Les traducteurs classiques  d’Aristote en français ont utilisé le mot hasard pour traduire le mot grec automaton, automaton, que le Philosophe emploie notamment dans le Livre II de sa Physique. Il y distingue en effet, parmi les différentes « causes », deux causes motrices, « accidentelles », le hasard (automaton) et la fortune (tukhê).

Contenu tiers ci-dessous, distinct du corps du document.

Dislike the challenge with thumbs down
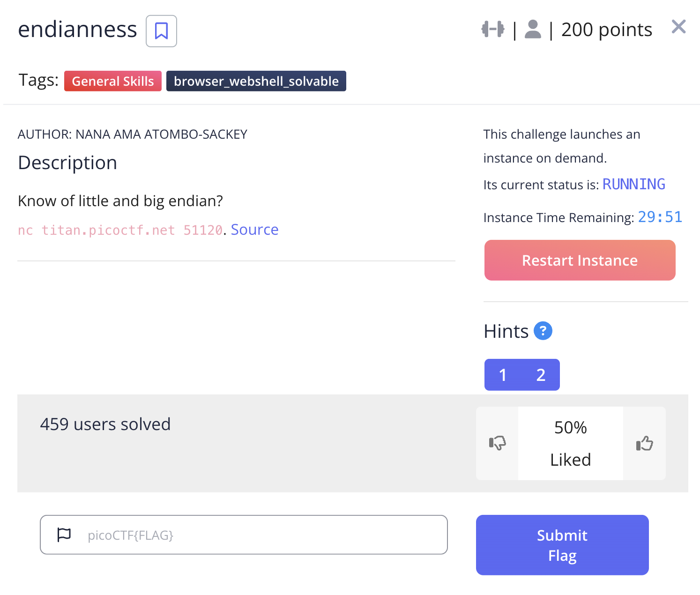The width and height of the screenshot is (700, 595). (497, 443)
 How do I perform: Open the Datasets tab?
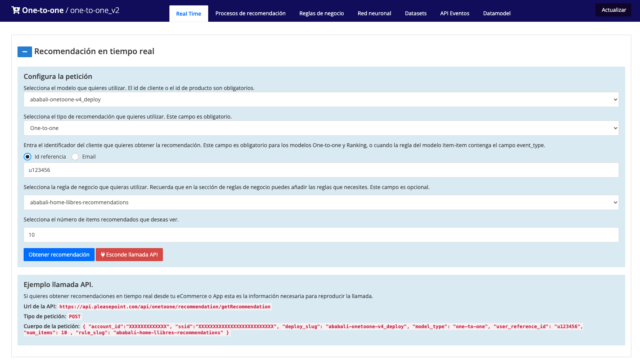(415, 13)
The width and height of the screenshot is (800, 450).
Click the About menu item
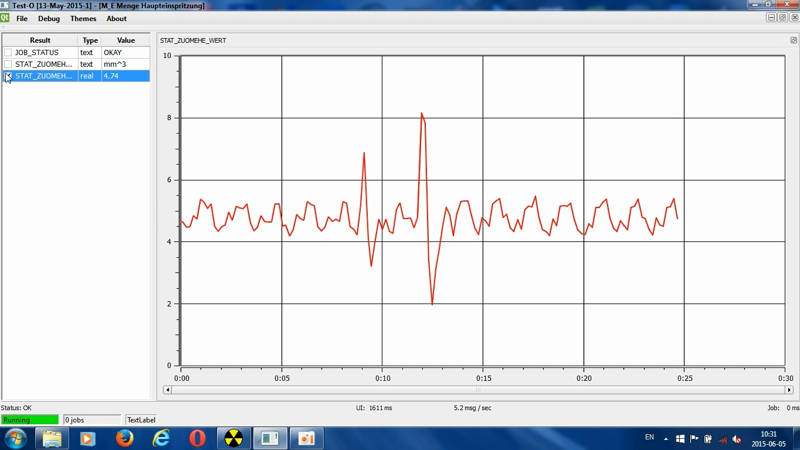(x=116, y=19)
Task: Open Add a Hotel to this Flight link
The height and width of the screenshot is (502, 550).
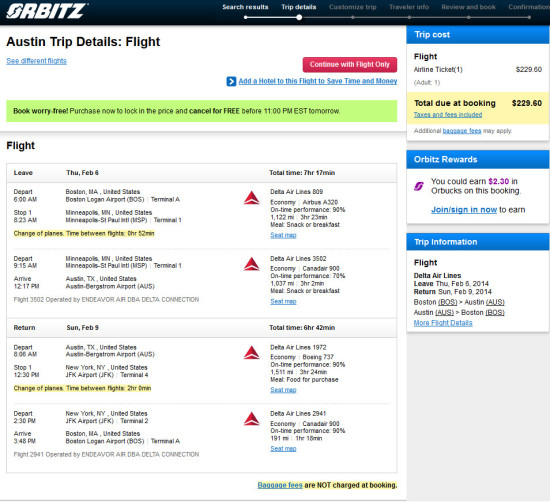Action: pos(318,81)
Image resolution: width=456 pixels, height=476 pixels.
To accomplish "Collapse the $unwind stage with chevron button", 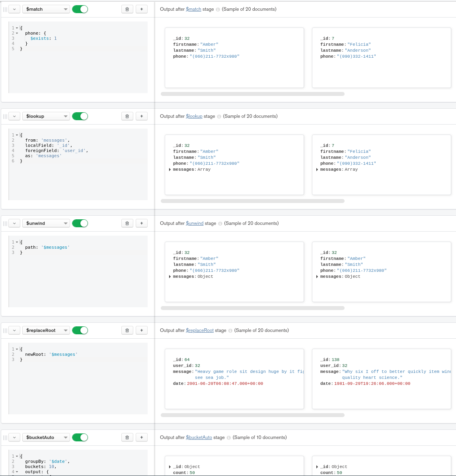I will [x=14, y=223].
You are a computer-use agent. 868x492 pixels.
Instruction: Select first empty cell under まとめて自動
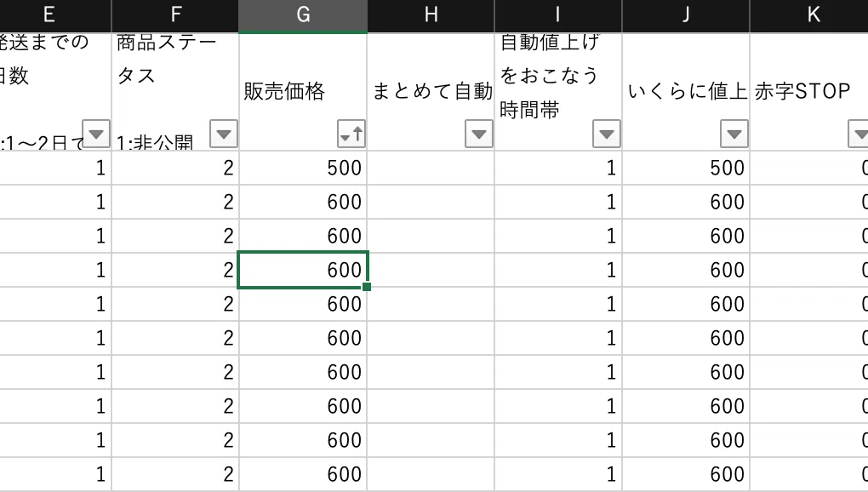click(431, 168)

Aristote propose dans le même texte une étymologie assez directe et logique, du mot automaton : il est ce qui est cause (matê) de soi-même (auto), d’où son sens de hasard.

 

Platon, qui fut, rappelons-le, le maître d’Aristote, avait une interprétation très différente du mot automaton. Pour Platon,  l’âme elle-même est un automaton, en ce qu’elle est ce qui « se meut de soi-même ». Dans le Cratyle, Platon revient sur le sens profond du mot automaton et il explique qu’il signifie étymologiquement : « ce qui est à la recherche passionnée de soi-même ».

 

Si l’on plonge plus avant, on trouve d’ailleurs que c’est la racine ma- qui est au cœur du mot automaton. Dans la table des racines grecques du dictionnaire Bailly, on lui trouve deux séries de sens : 1. ma- = produire, nourrir, comme dans maïa, la mère, maïeuô, délivrer un femme en couche. 2. ma- = tâter, chercher, comme dans maiomai, désirer vivement, automatos, qui se meut de soi-même. Ce dernier sens de chercher, désirer vivement, est confirmé par Platon dans le Cratyle : « Hermogène : Le « nom », onoma : quelle raison a-t-il de porter ce nom ? Socrate : Dis-donc, y a-t-il quelque chose que tu appelles maïesthai ? – Herm. : Oui, sans doute, et c’est « chercher ardemment ». – Socr. : Eh bien ! onoma fait l’effet d’un nom forgé avec une phrase, énonçant que c’est la réalité qui fait l’objet d’une recherche ; et tu t’en rendrais compte davantage dans l’emploi d’onomastos, « nommable » ; car dans ce mot est clairement énoncé l’idée que l’onoma est l’on-hou-masma, « l’être dont il y a recherche passionnée».

 

Ces étymologies, métaphoriques et ironiques, proposées par Platon, n’ont pas eu l’heur de plaire à l’élève Aristote, qui décidément préférait une interprétation beaucoup plus conventionnelle.

 

Aujourd’hui, le sens attaché au mot automate est presque le contraire exact du mot âme. On pourrait en inférer sans doute que notre époque est décidément très loin d’être platonicienne. Cela ne veut pas dire qu’elle soit tellement plus aristotélicienne d’ailleurs, puis que le mot automate, qui connote un déterminisme rigide et limité diffère beaucoup du sens de hasard que lui donnait Aristote. La pauvreté sémantique du mot automate à notre époque est une sorte de témoignage bref et concentré de la grande décadence de la langue moderne.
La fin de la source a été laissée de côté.